Since I'm on rambling mode and feel the need to be setup for disappointment again I thought... Hey why not make up a few rules to have fun:)
obvious one drink scenarios:
run play on 1st down.
run play on 2nd down.
EJ keeps his mouthpiece in his helmet on 1st and 2nd down.
2 drink scenarios:
holding to negate a 1st down.
Defensive penalty to allow a 1st down.
fumble lost.
incompletion on 3rd down.
3 drink scenarios:
sack given up.
interception thrown.
any play given up over 20 yards.
chug scenarios:
allow over 30 points.
score less then 20 points.
EJ or CJ gets injured.
drinks given out......
one drink scenario:
we achieve a 1st down.
defense gets a 3 and out.
we get a sack.
2 drink giving out scenario:
We have an interception.
FG made.
any dance move made by a linemen.
every time Mike Williams signals 1st down.

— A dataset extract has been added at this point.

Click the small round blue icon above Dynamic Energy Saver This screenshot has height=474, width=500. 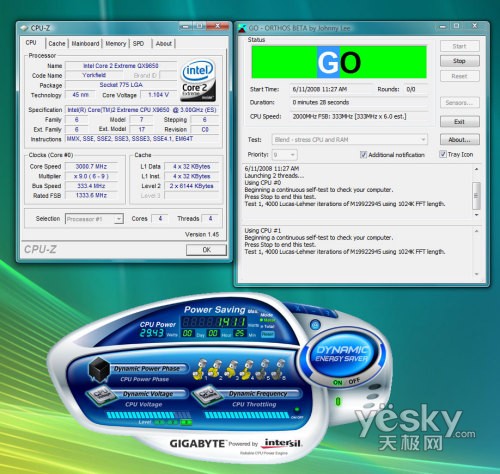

3 drink giving out scenario:
EJ throws on 1st down.
EJ throws for a 1st down.
CJ is in on pass protection.
hackett and EJ shoulder jump bump.
Chug giving out scenario:
EJ throws a TD.
defense allows no TD.(all game)
any ST block
we win.
the only, everyone finish your beer instantly option is: Lee Smith scores a Touchdown.
i think that's a good basis, lets add and subtract and get this to a science by the Chicago game.